If it's got inputs that you can run your mixer to, then it would theoretically work (maybe, kind of?) but I don't think many of those stereo amps work that way. For power amp suggestions, try running some searches on Ebay for a Hafler TA1600, Alesis RA-100 (I think that's it...it's what I was able to find at M.G.R. for 99 bucks), or just any other 100 watt amp that's actually designed for this purpose. Everybody on here is right when they say that the better your monitoring chain is, the better your recordings will be. Case in point--I haven't been able to pick up my monitors yet (have to wait till Tuesday :mad: ), and I'm "mixing" out of some stereo speakers right now. My recordings sound like a dog took a giant crap on the CD. It's amazing what you think you're hearing when you're making these adjustments, only to put the CD in your car stereo and hear complete vomit. Right now, I'm wishing I had listened to everybody here before I went out and bought 9 microphones, but no decent monitors.
 
haha damn, off to the pawn shop i go, do you have any recordings up?
 
Nope, not yet. I'm proud of the songs, but they sound like distorted farts. They'll be up in about a week or so, once they're closer to being mixed right.
 
nice nice, the second i get my stuff, im locking myself in my room and not coming out in days.. what kind of stuff do you have?

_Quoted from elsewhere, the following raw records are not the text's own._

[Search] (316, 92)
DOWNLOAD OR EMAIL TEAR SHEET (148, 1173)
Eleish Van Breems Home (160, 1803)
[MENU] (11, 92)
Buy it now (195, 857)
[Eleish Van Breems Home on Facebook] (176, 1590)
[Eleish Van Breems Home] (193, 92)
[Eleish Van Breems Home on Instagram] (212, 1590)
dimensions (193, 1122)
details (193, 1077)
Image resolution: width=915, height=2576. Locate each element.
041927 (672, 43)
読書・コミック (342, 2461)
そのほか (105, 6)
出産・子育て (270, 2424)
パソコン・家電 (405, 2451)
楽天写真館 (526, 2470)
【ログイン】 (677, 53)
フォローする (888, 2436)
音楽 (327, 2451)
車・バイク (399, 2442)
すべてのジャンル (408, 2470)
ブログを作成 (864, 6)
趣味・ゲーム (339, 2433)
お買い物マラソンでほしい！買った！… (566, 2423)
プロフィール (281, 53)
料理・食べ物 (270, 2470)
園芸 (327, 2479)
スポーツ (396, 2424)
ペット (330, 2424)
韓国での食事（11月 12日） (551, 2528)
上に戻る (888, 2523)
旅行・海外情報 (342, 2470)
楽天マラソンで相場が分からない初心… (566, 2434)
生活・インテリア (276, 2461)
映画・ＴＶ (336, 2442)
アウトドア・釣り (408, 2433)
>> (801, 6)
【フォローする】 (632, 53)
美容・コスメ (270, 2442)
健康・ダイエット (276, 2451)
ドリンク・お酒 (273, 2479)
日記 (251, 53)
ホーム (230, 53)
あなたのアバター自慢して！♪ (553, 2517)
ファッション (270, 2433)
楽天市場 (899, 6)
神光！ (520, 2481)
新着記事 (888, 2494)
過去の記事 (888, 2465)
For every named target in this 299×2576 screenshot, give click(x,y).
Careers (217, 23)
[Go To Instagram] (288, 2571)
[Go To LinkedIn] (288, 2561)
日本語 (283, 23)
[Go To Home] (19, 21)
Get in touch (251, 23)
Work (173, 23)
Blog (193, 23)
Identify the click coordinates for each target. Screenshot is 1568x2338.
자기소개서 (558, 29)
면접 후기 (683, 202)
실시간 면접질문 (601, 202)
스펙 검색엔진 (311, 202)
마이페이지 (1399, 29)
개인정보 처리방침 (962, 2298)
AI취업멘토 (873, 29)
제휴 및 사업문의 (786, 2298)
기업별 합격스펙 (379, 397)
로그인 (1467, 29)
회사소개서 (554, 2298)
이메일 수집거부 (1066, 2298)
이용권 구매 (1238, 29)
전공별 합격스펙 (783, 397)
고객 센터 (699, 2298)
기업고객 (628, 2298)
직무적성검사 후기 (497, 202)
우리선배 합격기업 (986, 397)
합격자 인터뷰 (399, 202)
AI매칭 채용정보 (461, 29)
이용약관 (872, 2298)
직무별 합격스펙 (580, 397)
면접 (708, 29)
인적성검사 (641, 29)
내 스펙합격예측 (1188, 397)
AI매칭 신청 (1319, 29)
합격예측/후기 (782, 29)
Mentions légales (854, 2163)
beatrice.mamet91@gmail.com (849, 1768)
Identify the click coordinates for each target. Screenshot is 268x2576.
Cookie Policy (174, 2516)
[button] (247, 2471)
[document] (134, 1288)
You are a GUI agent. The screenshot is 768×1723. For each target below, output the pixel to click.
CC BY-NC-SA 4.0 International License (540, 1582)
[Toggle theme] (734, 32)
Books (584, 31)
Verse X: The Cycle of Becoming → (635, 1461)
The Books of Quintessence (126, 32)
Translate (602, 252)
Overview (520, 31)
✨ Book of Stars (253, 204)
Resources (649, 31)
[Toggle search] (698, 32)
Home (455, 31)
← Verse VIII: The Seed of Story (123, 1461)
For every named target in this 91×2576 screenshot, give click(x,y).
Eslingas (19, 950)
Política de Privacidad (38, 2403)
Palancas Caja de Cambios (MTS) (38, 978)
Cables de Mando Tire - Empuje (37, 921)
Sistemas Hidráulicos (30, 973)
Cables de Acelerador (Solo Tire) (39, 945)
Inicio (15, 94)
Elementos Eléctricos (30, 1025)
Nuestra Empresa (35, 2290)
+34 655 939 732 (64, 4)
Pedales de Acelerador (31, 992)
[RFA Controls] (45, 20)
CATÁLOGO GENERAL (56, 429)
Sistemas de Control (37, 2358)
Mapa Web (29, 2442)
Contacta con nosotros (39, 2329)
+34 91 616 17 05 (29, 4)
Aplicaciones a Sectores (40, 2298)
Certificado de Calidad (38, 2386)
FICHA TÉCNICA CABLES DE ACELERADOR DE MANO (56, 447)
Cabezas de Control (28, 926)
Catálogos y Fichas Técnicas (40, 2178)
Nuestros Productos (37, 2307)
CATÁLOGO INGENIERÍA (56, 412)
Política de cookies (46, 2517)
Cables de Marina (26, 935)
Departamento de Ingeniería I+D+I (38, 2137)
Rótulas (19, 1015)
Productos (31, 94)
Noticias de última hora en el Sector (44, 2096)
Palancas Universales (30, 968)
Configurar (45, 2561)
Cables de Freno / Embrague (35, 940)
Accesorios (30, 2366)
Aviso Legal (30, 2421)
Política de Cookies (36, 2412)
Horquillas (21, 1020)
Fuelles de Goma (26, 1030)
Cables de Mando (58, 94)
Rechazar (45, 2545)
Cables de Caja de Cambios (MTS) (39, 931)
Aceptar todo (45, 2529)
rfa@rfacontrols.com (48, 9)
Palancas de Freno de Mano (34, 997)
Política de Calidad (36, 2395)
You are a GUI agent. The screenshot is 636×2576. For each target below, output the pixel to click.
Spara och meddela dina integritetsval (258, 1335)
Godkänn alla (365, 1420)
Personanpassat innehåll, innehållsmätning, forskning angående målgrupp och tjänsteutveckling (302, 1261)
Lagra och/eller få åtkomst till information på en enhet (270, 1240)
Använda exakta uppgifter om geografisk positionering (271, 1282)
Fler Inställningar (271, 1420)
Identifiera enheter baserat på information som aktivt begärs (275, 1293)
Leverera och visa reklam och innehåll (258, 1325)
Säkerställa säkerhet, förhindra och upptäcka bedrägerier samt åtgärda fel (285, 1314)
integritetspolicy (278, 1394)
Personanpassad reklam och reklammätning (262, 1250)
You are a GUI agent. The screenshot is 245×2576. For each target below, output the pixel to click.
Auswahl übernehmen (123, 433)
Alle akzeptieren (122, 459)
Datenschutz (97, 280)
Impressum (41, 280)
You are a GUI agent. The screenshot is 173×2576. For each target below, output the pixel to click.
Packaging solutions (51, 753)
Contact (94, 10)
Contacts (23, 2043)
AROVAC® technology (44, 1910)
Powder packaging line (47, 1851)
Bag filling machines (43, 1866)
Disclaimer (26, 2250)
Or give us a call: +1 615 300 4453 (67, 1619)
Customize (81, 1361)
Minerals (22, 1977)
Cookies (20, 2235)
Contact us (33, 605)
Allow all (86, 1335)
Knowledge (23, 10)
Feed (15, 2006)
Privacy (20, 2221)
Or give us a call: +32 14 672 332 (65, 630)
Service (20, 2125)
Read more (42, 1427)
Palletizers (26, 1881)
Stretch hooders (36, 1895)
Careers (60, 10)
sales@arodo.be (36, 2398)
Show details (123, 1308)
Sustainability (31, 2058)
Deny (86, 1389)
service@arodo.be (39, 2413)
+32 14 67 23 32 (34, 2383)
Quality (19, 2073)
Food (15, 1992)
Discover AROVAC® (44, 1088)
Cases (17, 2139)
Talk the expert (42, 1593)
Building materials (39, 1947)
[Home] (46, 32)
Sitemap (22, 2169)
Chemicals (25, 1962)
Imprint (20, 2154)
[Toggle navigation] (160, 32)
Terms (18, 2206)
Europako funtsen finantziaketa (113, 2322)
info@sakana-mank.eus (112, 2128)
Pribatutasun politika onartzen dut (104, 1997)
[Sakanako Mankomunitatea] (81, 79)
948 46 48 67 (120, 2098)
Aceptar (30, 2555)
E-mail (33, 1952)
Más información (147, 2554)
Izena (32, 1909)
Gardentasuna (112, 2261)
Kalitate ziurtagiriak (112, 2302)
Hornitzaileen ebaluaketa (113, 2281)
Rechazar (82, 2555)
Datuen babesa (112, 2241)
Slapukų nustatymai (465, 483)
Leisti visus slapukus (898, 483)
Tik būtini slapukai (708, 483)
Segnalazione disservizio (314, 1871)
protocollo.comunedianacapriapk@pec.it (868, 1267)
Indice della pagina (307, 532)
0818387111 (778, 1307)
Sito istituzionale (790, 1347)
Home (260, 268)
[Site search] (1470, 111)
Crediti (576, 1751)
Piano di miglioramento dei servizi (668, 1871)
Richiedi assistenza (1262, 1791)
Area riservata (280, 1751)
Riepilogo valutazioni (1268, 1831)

i just ordered a fostex vf80 ex and a studio projects b1
 
My monitoring chain cost me around £80 ($150).

£50 for a used (although it seemed brand new when I got it) Yamaha natural sound amp. It's a hi-fi unit but there is a direct through switch which bypasses all of the unecessary circuitry (eq etc) so it doesn't colour things too much.

£30 for a pair of IMF super compact 2 monitors. These were made in the 70's in High Wycombe, England and I love them.

I don't claim that this is an excellent monitoring chain but I reckon it's better than a lot of the crappy lower end boxes out there that would still set you back 2 or 3 times what I paid for this lot.

My mixes are transferring much better on this set up than they did on my Event 20/20s anyway.